# [EXERCISE GOAL]
Return the run of lines below that opens with the line containing "Task: Select the happiest" and closes with the line containing "The image size is (980, 551).", keeping each one exact.

# [INPUT]
——
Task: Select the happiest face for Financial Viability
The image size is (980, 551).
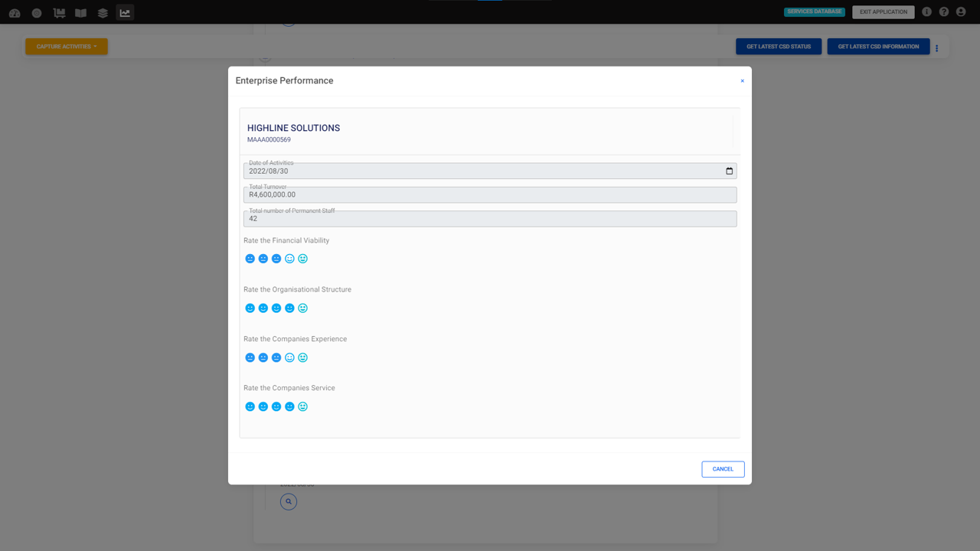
——
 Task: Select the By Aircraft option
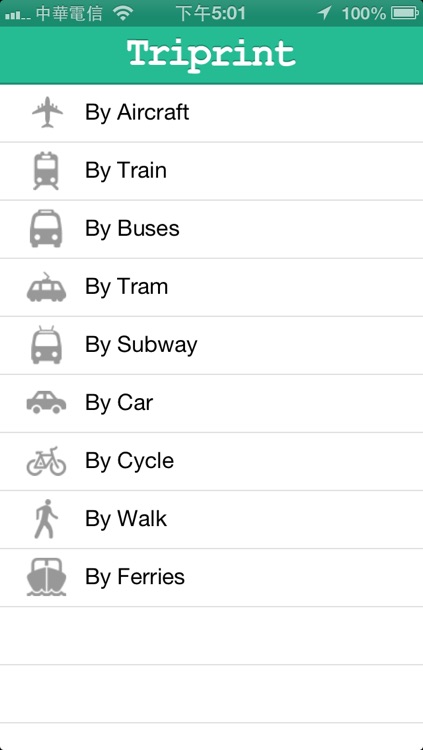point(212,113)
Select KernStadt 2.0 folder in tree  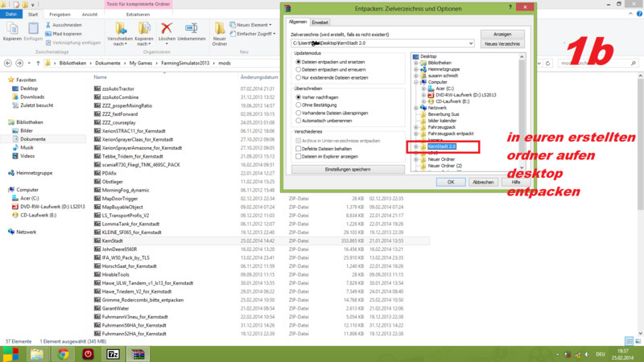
——
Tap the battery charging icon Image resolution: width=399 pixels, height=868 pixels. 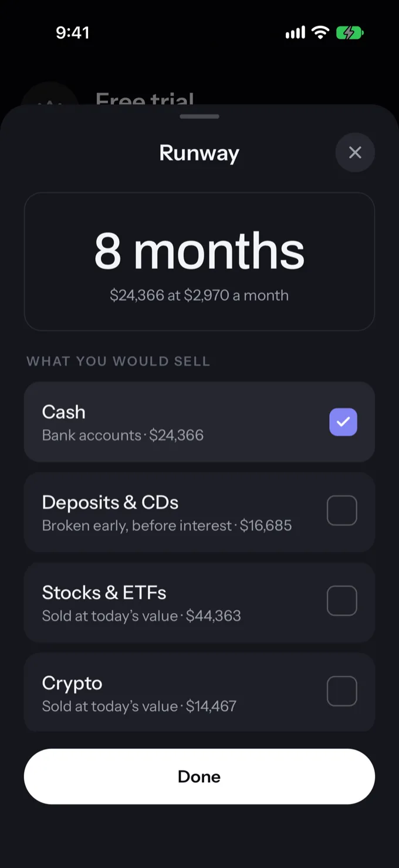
——
# [TASK ANSWER]
Task: Select the happiest face for Financial Viability
The image size is (980, 551).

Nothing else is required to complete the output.